Question

I have a configuration that has a library and a console application. They are pretty barebones at the moment. I am using Visual Studio 2010 and the library and console application are both statically linked to the Runtime. The console application also links to the library.

In the library, I can add this code in a source file:

class MyClass
{
public:
    MyClass()
    {
        printf("MyClass loaded\n");
    }
};

class MyClass2
{
public:
    static MyClass my_class;
};

MyClass MyClass2::my_class;

Now, my understanding is that my_class should be initialized at some point before main(). However, it never happens (as I do not get the printed message).

I can, however, get it to initialize using two different methods:

  1. Put the code in the console application instead. Doing that will invoke the printf() statement for certain.
  2. Modify MyClass2 to include a static function that is called from a global variable in the library and use that global variable in main() in the console application.

Example for #2 above:

Library file:

class MyClass
{
public:
    MyClass()
    {
        printf("MyClass loaded\n");
    }
};

class MyClass2
{
public:
    static MyClass my_class;
    static int Ping();
};

MyClass MyClass2::my_class;
int my_global = MyClass2::Ping();

Console application file:

extern int my_global;
int main()
{
    printif("%d", my_global);
}

Is Windows trying to help me by delay loading the linked in library's static variables?? Or is there some compiler setting I have set? This behavior was totally unexpected by me.

Was it helpful?

Solution

Is the "library file" part of the final executable.
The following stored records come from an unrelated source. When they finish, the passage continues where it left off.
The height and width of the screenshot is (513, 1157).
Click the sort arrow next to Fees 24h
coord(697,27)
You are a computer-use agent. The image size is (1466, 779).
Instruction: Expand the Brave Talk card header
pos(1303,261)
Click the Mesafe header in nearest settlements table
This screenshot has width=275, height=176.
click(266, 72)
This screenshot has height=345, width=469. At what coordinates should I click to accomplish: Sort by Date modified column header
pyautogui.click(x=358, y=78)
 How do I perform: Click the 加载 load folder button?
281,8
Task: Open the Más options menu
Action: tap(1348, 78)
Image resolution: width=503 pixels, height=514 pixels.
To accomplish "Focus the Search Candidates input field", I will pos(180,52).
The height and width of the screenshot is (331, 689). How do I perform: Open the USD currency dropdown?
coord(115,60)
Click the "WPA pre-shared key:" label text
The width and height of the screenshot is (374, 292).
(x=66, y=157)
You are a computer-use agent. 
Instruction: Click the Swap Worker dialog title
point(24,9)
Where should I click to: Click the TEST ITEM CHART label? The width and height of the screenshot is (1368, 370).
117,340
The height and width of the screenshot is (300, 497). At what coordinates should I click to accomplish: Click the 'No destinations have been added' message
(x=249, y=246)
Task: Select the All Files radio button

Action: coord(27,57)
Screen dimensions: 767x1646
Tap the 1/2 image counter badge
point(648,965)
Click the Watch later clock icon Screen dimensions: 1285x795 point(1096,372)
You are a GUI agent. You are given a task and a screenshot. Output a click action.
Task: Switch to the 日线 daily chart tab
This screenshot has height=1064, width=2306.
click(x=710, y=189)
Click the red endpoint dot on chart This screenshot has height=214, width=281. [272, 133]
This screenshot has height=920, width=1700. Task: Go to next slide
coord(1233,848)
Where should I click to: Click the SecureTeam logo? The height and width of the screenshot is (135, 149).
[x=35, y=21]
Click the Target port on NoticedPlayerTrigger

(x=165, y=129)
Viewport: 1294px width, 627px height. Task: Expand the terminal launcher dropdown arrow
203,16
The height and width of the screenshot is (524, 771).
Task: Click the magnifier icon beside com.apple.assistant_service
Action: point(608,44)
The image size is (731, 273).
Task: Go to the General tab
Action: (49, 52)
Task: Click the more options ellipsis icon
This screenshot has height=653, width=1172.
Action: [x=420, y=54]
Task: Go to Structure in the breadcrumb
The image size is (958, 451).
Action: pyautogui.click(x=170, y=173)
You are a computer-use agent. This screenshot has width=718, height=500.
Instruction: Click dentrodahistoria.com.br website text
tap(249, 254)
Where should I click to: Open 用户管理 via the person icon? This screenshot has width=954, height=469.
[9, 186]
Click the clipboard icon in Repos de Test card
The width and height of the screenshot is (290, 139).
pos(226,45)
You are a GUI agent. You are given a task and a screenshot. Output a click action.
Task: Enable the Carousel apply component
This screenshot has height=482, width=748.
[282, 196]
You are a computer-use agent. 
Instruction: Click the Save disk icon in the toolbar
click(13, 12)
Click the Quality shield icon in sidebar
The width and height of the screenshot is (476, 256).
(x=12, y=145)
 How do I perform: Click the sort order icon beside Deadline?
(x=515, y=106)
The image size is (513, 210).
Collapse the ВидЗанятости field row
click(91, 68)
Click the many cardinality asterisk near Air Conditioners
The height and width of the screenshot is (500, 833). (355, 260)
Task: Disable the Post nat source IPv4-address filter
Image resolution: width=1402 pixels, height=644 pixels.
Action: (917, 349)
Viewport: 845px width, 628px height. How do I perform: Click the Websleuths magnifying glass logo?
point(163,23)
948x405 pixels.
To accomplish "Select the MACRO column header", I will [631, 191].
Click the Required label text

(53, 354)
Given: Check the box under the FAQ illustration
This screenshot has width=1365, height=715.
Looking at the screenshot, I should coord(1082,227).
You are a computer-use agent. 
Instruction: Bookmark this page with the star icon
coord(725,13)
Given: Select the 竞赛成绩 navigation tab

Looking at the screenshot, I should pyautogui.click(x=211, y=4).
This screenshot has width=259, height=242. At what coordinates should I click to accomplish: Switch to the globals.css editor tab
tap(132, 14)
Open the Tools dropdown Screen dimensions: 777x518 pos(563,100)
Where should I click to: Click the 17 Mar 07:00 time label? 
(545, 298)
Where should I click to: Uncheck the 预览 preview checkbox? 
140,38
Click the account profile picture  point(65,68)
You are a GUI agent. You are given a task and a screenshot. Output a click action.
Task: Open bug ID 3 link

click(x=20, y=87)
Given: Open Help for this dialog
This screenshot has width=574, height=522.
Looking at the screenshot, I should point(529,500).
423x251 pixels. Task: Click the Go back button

If it is an object file in a statically linked library, it will only be part of the final executable if it resolves an otherwise unresolved external symbol. (This is the definition of a library.) If you never use any symbol in the object file, it won't be part of your executable, and it's as if the source file wasn't part of the application.

If the library is dynamically loaded, the situation is slightly different; a .dll is loaded as a unit (and not object file by object file, so it's not really a library), but if there are no unresolved symbols which would be resolved by loading the DLL, it won't be loaded either.

What you probably want to do is link against the object files, and not against a library. In Visual Studios, this means putting all of the sources in the same project. Or... you can link the library as a .dll, and then explicitly load it using LoadLibrary. (This is what we do for libraries which are only referenced because they have constructors of static objects which register themselves.)